Après les ravalements de façade, de fond en comble, le nettoyage des espaces délaissés est l’une des actions participatives de Pli Bel Lari. Une fois « habitables » par tous, ils accueillent des animations, comme sur la parcelle qui fait face au local de l’association Atelier Odyssée, à la fois galerie d’art, lieu d’échanges et épicentre de Pli Bel Lari. Pli Bel Lari y propose des projections à ciel ouvert, avec un vaste mur blanc pour grand écran. Elles sont organisées par Jean-Marc Césaire, qui a fondé il y a un quart de siècle Ciné Woulé, association d’éducation populaire à l’image. « Notre façon d’envisager la diffusion de la culture, en lien avec les associations d’habitants, leurs demandes, s’insère parfaitement dans le projet Pli Bel Lari qui conjugue convivialité et réflexion. » Au menu de ces séances gratuites, des fictions et des documentaires sur la société guadeloupéenne, souvent sujets à débats.
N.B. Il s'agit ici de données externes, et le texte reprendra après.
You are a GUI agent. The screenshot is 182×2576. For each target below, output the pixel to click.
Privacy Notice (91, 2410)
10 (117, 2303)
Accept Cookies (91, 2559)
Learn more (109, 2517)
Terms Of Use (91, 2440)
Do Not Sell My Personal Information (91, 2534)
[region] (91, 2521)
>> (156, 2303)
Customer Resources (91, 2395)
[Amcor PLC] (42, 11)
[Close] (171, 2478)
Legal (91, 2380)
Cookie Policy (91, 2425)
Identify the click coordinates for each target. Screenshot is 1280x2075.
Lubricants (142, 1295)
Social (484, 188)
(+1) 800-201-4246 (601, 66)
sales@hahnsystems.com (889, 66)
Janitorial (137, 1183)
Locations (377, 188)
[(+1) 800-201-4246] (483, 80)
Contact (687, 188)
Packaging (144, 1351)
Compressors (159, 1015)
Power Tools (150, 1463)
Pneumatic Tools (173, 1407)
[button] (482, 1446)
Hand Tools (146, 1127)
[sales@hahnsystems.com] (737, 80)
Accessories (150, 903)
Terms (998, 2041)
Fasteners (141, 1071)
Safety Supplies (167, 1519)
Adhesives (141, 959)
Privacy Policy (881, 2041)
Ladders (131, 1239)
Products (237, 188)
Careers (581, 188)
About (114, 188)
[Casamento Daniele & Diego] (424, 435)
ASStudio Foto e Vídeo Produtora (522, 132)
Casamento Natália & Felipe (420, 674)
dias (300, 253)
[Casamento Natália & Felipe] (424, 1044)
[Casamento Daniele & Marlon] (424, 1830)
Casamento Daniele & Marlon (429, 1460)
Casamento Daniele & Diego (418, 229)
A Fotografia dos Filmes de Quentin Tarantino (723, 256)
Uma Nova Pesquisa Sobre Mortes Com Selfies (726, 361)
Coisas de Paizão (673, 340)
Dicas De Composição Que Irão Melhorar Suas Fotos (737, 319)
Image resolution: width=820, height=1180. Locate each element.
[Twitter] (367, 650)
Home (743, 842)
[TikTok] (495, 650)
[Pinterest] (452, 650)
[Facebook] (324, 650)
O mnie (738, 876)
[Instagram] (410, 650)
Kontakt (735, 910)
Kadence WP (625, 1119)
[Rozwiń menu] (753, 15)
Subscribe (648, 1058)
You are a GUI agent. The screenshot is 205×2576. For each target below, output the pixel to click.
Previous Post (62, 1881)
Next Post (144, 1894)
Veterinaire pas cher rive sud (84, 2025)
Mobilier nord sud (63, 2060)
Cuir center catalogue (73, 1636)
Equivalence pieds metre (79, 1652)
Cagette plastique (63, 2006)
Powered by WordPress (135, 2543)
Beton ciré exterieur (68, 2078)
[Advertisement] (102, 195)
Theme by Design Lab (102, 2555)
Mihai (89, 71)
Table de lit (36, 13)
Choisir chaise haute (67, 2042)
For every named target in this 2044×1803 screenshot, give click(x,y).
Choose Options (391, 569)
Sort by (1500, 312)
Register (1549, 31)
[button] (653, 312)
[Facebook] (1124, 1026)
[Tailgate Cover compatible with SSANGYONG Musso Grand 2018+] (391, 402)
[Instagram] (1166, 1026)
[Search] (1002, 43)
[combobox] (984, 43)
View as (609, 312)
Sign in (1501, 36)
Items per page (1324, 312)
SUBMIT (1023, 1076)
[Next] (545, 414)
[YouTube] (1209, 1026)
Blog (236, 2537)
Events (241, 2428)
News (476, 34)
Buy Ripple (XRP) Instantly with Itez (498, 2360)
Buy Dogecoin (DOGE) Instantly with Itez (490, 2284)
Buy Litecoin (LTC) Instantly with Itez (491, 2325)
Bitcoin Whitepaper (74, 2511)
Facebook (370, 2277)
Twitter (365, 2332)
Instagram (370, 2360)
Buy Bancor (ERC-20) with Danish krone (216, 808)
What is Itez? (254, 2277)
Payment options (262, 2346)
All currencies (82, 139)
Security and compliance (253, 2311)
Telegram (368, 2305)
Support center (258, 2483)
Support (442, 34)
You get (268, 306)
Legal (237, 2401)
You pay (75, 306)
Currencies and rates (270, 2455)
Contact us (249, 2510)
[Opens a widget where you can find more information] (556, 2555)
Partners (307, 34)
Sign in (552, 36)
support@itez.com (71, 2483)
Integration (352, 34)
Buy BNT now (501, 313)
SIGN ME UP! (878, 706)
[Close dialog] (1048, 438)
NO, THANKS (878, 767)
Et que renaisse l’économie locale
« Il y a beaucoup plus de boutiques et de bars qui se sont ouverts ! » Dans sa minuscule épicerie ouverte tous les jours, de 6h30 à 20h, Madame Popotte atteste du changement. « Autrefois c’était tout de travers. Pli Bel Lari, ça met de la gaité ! » Le changement est durable. « Les propriétaires se sont réapproprié leur maison, d’autres veulent s’y installer, des entreprises y investissent… », dit Sylvie Adelaïde. Emblématique de cette revitalisation, la boutique San Mêlé s’est installée depuis cinq ans au 7, rue Victor Hugo. Bénévole à Pli Bel Lari, Catherine Delor – Kty pour tous ici – y représente les artisans et créateurs de mode locaux. Non loin, David Drumeaux, qui se définit « entrepreneur militant guadeloupéen », a ouvert le restaurant 1973 quand Pli Bel Lari sortait les premiers pinceaux. Dans la même rue, il a développé un second lieu, Bokit de luxe, dédié au sandwich local. Des clients de partout le dégustent de l’autre côté du trottoir, dans le square aménagé qui était encore voici deux ans un dépotoir. A quelques pas de là, un bar à soupes draine lui aussi une nouvelle clientèle, noctambule, qui se mêle aux habitants du quartier. « C’est une synergie globale, c’est pas l’un ou l’autre, c’est tout le monde ensemble », se félicite l’entrepreneur, raccord avec les bénévoles de Pli Bel Lari.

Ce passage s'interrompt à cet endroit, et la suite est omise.